Your email spam filter works overtime to keep sketchy investing opportunities and cheap Viagra offers out of your inbox, but you’ve probably seen some scams sneak through. That’s because email fraud operations are a multibillion-dollar business, often run by Nigerian-based syndicates that have members—not to mention targets—around the world. And on Monday, US officials announced a massive international initiative, Operation Wire Wire, that resulted in the arrest of 74 alleged email fraudsters.
The move is significant given that email scamming has gone mostly unchecked for years, but Operation Wire Wire still represents a small drop in a massive ocean of fraud. And while it particularly targets some of the money mules who underpin criminal payouts, the overall infrastructure behind these spamming campaigns is massive and inveterate. It would take major disruption to see a noticeable improvement.
Nigerian email rackets predictably target individuals, especially vulnerable populations like the elderly, but they also increasingly generate cash from a type of fraud called business email compromise, which fleeces companies of all sizes. BEC scams focus on employees with financial authority, and position fraudsters as company executives or third-party vendors that a business works with or could conceivably contract with. Employees complete a bill or invoice payment like normal, but the money really goes to scammers.

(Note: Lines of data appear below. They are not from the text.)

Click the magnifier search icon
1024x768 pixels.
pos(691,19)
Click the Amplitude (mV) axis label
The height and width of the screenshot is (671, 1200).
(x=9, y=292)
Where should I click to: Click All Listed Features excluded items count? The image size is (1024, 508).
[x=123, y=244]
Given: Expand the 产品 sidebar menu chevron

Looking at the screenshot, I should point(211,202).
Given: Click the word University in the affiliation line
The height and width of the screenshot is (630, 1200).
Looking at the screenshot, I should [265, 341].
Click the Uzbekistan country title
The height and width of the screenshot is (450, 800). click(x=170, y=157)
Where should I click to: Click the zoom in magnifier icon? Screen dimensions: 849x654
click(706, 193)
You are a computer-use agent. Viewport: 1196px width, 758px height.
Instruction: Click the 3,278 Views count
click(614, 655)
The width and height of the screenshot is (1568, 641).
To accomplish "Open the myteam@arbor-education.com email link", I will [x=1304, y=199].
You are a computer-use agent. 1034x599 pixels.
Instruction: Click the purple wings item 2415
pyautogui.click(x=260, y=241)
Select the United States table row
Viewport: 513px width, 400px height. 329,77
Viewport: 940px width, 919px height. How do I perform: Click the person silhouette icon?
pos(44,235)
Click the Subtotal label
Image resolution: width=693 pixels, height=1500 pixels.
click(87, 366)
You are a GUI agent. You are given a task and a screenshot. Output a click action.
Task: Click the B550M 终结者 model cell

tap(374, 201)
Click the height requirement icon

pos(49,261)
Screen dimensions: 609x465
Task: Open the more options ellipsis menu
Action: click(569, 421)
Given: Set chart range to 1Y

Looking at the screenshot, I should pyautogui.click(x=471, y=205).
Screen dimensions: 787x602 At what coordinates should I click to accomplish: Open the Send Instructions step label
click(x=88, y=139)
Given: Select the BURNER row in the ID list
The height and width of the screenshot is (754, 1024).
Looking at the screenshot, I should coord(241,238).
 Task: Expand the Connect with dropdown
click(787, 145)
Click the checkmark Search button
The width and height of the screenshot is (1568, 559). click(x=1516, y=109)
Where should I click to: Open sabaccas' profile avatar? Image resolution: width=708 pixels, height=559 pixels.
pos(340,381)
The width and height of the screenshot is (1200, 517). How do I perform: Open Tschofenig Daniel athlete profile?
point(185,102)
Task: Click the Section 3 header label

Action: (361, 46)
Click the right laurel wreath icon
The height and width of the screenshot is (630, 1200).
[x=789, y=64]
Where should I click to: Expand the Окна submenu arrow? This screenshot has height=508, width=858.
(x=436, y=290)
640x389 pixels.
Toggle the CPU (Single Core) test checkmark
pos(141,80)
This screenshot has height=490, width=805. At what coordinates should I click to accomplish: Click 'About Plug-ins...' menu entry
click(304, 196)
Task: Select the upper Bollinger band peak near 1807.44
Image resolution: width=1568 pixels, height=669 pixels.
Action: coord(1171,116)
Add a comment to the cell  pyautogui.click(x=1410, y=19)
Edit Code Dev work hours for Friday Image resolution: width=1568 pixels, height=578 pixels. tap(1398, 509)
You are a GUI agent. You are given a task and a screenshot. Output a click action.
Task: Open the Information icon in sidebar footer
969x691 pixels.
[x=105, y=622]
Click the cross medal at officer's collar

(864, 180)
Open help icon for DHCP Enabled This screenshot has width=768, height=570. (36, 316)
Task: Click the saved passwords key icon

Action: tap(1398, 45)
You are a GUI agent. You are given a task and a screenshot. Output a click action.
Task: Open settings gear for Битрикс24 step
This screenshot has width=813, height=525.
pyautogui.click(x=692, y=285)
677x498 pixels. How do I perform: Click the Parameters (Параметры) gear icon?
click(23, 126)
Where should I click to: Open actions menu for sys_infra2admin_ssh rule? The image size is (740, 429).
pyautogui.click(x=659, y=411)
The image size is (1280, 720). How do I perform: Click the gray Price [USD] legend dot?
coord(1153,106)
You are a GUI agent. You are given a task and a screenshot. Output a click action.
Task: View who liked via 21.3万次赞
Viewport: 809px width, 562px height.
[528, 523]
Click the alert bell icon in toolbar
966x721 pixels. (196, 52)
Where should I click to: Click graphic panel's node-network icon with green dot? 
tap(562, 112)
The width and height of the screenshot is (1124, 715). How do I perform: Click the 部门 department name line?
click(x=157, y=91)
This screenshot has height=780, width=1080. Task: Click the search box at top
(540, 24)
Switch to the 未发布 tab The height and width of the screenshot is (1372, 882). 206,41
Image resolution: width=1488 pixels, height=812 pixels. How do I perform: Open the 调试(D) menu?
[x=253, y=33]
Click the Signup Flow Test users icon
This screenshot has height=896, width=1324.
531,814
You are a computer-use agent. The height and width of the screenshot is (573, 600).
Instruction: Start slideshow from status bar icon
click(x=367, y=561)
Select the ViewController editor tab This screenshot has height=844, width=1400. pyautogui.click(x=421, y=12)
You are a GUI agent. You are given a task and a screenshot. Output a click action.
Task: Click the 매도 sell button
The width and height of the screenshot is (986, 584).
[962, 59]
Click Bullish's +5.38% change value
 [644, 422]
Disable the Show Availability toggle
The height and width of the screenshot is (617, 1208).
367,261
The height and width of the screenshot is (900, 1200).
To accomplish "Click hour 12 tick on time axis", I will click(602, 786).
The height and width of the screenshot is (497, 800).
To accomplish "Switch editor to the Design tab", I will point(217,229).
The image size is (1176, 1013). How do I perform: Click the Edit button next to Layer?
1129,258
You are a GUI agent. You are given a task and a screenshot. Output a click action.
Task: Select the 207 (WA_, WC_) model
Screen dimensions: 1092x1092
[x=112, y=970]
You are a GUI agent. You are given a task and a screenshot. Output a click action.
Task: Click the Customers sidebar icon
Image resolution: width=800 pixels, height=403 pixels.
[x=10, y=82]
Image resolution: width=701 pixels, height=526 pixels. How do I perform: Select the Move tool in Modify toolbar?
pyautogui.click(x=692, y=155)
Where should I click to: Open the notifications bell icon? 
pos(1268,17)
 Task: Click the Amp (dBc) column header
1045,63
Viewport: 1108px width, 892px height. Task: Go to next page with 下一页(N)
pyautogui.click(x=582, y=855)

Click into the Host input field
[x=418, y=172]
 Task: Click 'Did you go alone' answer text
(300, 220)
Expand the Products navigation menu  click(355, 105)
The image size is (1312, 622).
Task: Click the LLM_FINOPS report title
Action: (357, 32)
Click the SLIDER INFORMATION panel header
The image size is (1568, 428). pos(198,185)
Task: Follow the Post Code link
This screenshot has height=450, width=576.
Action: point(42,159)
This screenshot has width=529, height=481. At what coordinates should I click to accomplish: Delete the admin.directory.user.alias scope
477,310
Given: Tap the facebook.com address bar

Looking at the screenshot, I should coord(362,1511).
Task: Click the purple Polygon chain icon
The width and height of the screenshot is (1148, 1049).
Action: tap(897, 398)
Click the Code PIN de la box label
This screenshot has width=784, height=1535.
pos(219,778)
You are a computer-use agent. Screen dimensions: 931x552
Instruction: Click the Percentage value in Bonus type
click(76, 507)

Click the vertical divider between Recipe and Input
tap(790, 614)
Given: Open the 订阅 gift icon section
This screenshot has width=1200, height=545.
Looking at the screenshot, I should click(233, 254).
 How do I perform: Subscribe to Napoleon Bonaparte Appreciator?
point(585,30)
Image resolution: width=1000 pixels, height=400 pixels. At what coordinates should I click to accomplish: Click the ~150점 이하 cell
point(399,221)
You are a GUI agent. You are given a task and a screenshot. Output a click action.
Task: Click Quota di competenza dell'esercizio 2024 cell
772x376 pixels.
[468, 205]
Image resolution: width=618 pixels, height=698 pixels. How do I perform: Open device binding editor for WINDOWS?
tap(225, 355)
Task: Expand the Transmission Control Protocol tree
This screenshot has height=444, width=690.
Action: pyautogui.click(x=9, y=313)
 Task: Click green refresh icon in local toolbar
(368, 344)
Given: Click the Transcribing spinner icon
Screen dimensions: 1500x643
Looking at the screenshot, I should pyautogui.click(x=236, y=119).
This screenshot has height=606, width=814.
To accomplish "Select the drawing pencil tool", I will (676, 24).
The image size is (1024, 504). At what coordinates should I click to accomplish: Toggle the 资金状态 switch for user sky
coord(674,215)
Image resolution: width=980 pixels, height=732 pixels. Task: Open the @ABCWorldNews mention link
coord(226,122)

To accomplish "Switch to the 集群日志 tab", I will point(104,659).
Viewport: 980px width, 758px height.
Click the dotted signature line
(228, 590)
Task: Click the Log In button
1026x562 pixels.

The Department of Justice—working with the Department of Homeland Security, Department of the Treasury, and Postal Inspection Service—arrested 42 people in the US, 29 in Nigeria, and three in Canada, Mauritius, and Poland who are allegedly connected to spamming operations and particularly money muling.
“Fraudsters can rob people of their life’s savings in a matter of minutes,” Attorney General Jeff Sessions said in a statement. “The Department of Justice has taken aggressive action against fraudsters in recent months…[and] we will continue to go on offense against fraudsters so that the American people can have safety and peace of mind.”
The initiative comes at an important time, as email fraud continues to grow and evolve. The email security firm Agari found last month that 24 percent of email scams now focus on BEC, and 96 percent of businesses end up being targeted by one scam or another. And fraudsters attempt to trick targets into making sizable payments, with requests averaging $35,500, Agari found. The federal Internet Crime Complaint Center reports that in recent years BEC losses in the US have totaled over $3.7 billion. Operation Wire Wire seized an impressive $2.4 million in stolen funds, and recovered $14.4 million more from wire transfers, but the scale of the problem overall is much larger.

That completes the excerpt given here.